Concrete example: at some point in the future Chrome might expose one Producer for tracing within the main project, one for V8 and one for Skia (for each child process).

Consumer
A consumer is a trusted entity (a cmdline client on Linux/Android, an interface of the Browser process in Chrome) that controls (non-exclusively) the tracing service and reads back (destructively) the trace buffers. A consumer has the ability to:

  • Send a trace config to the service, determining:
  • How many trace buffers to create.
  • How big the trace buffers should be.
  • The policy for each buffer (ring-buffer or stop-when-full).
  • Which data sources to enable.
  • The configuration for each data source.
  • The target buffer for the data produced by each data source configured.
  • Enable and disable tracing.
  • Read back the trace buffers:
    • Streaming data over the IPC channel.
    • Passing a file descriptor to the service and instructing it to periodically save the trace buffers into the file.

Data source
A data source is a capability, exposed by a Producer, of providing some tracing data. A data source almost always defines its own schema (a protobuf) consisting of:

  • At most one DataSourceConfig sub-message (example)
  • One or more TracePacket sub-messages (example)

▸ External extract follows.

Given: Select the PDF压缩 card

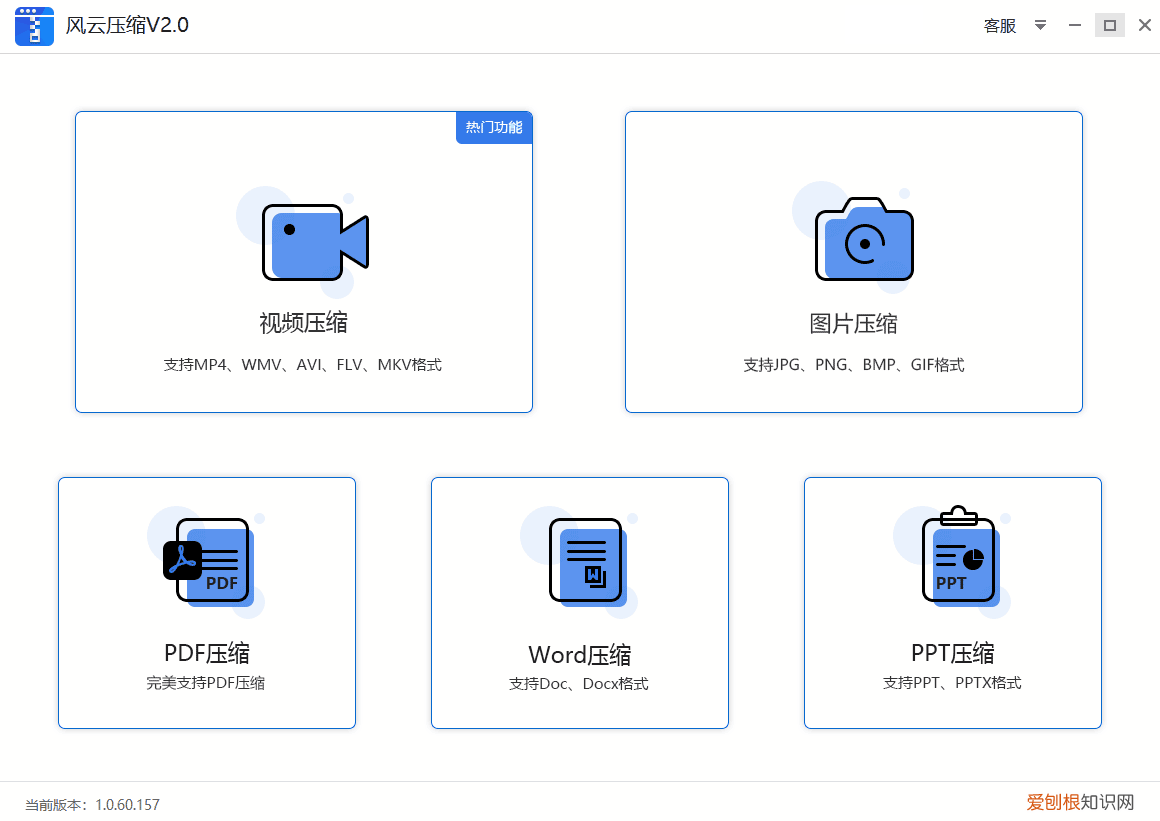Looking at the screenshot, I should [206, 602].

Different producers may expose the same data source. Concrete example:

At some point in the near future we might offer, as part of Perfetto, a library for in-process heap profiling. In such case more than one producer, linking against the updated Perfetto library, will expose the heap profiler data source, for its own process.

IPC channel
In a multiprocess scenario, each producer and each consumer interact with the service using an IPC channel. IPC is used only in non-fast-path interactions, mostly handshakes such as enabling/disabling trace (consumer), (un)registering and starting/stopping data sources (producer). The IPC is typically NOT employed to transport the protobufs for the trace. Perfetto provides a POSIX-friendly IPC implementation, based on protobufs over a UNIX socket (see ipc.md). That IPC implementation is not mandated. Perfetto allows the embedder:

  • Wrap its own IPC subsystem (e.g., Perfetto in Chromium uses Mojo)
  • Not use an IPC mechanism at all and just short circuit the Producer <> Service <> Consumer interaction via PostTask(s).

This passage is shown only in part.